Stratégie 6 : Acceptez que "différent" ne veut pas dire "mal fait"

Votre sœur ne fera pas les courses exactement comme vous. Votre frère oubliera peut-être le yaourt préféré de Papa. Et c'est normal.

Le perfectionnisme est l'ennemi du partage. Si la tâche est faite à 80 %, c'est 80 % de charge en moins pour vous.

Stratégie 7 : Prenez soin de vous d'abord

Ce n'est pas égoïste — c'est une nécessité. Un aidant épuisé ne peut pas aider correctement : apprenez à repérer les signes d'épuisement de l'aidant familial avant qu'ils ne s'installent. Bloquez du temps pour vous dans le planning familial, comme n'importe quelle autre tâche.

Quand le partage ne fonctionne pas

Parfois, malgré toutes les stratégies, la famille ne s'implique pas. C'est douloureux, mais c'est une réalité pour beaucoup d'aidants.

Dans ce cas, tournez-vous vers les ressources externes :

  • Les services d'aide à domicile (SAAD) pour les tâches quotidiennes
  • Les plateformes de répit pour souffler quelques heures
  • Les associations d'aidants (France Alzheimer, Association Française des Aidants) pour le soutien moral
  • L'AJPA (Allocation Journalière du Proche Aidant) pour compenser financièrement

Ce qu'il faut retenir

La charge mentale de l'aidant n'est pas une fatalité.
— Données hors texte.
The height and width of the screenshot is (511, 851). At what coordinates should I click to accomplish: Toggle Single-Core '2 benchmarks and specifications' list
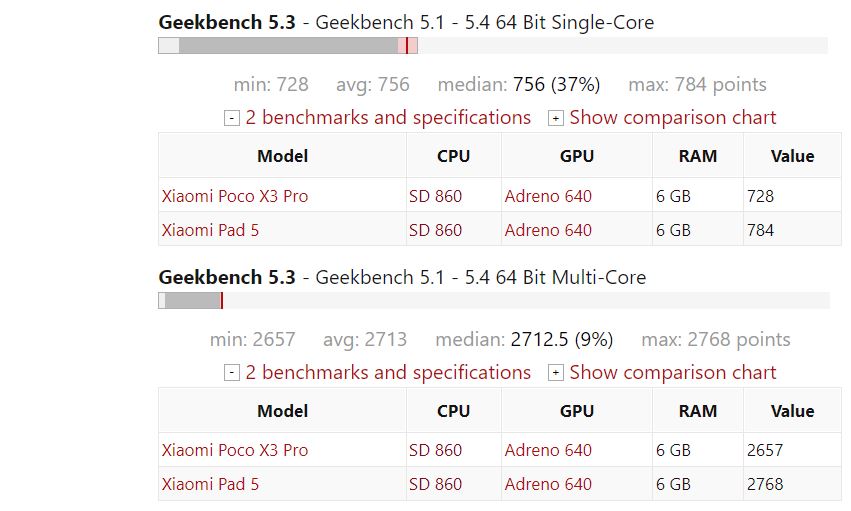click(x=388, y=118)
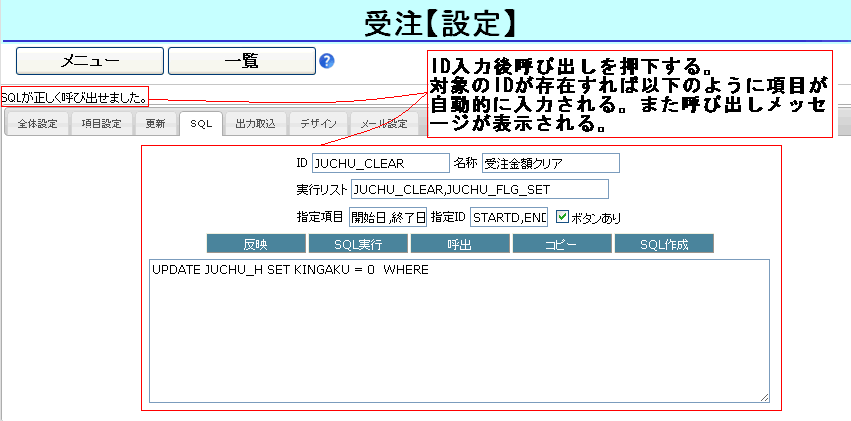Screen dimensions: 851x421
Task: Toggle the ボタンあり checkbox
Action: pyautogui.click(x=563, y=216)
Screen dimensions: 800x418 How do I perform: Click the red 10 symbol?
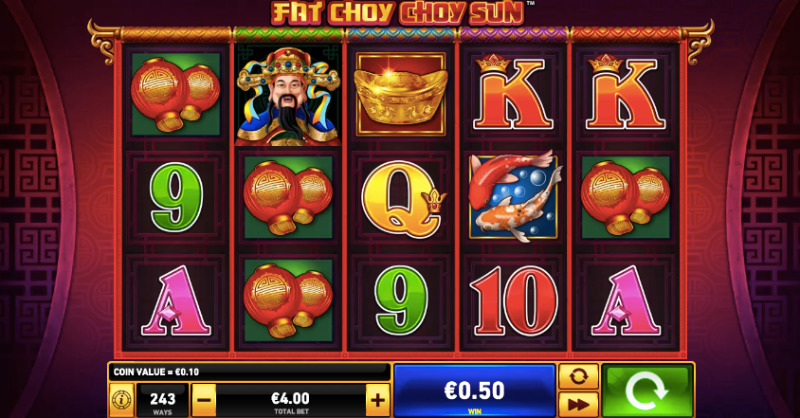[514, 301]
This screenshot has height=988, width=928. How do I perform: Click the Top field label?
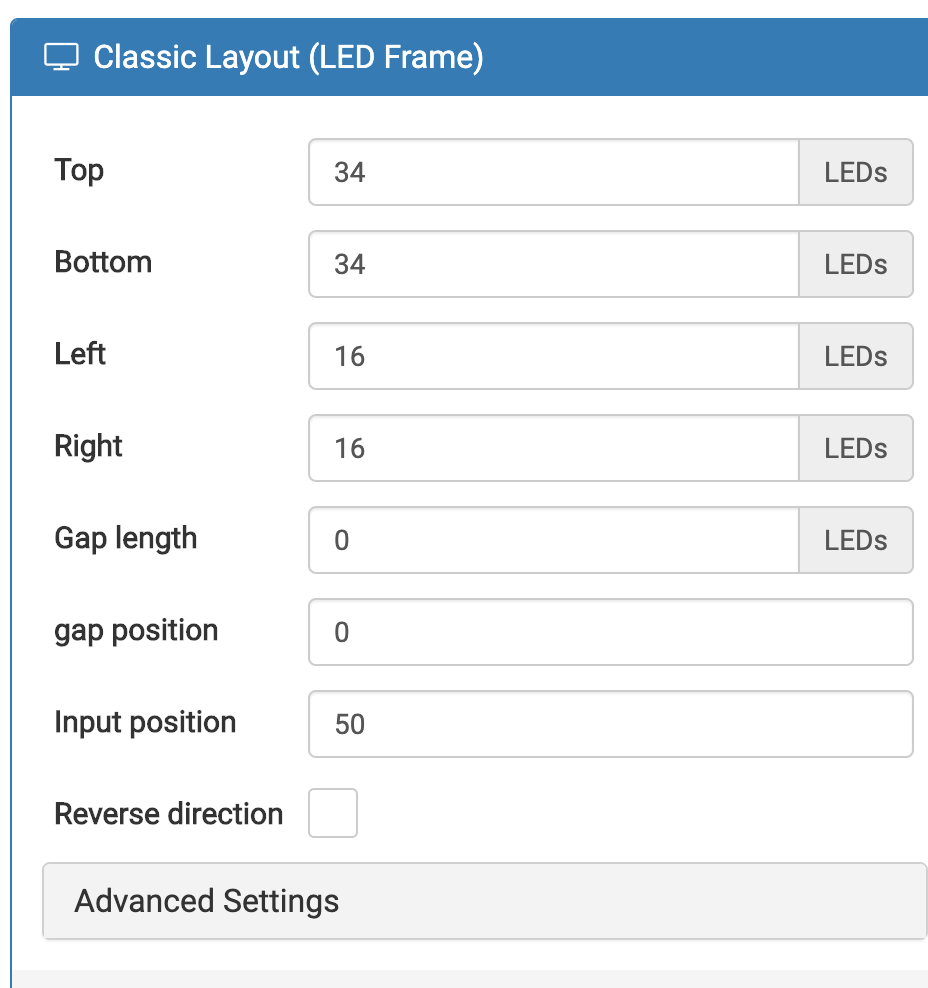pyautogui.click(x=79, y=170)
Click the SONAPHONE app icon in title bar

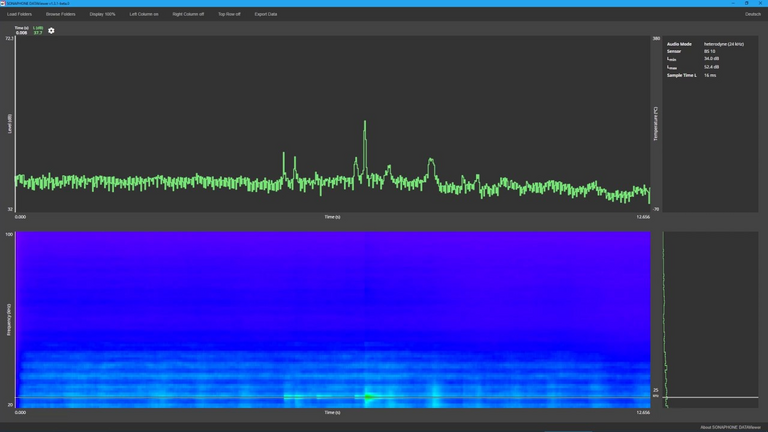3,3

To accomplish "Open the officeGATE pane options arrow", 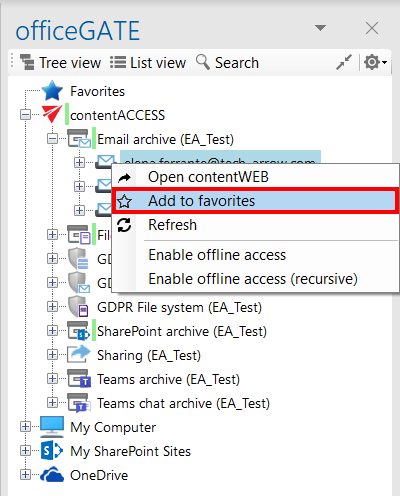I will tap(320, 28).
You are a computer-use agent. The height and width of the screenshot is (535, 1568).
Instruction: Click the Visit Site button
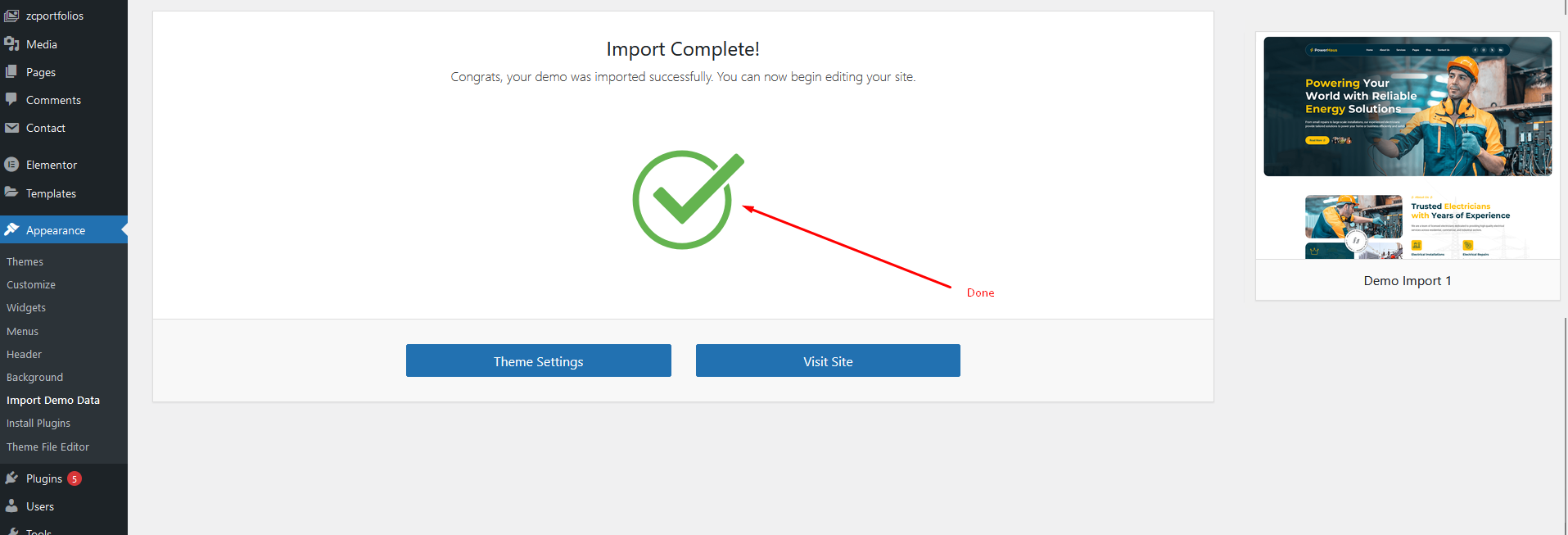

Elle est le résultat d'un manque de visibilité et de coordination, pas d'un manque de bonne volonté familiale. Pour connaître tous vos droits et les aides qui peuvent vous soulager, consultez le guide complet de l'aidant familial 2026.

En rendant visible ce qui est invisible, en facilitant l'action plutôt qu'en demandant de l'aide, et en structurant la coordination familiale, vous pouvez transformer un fardeau solitaire en effort collectif.

Vous n'avez pas à tout porter seul(e).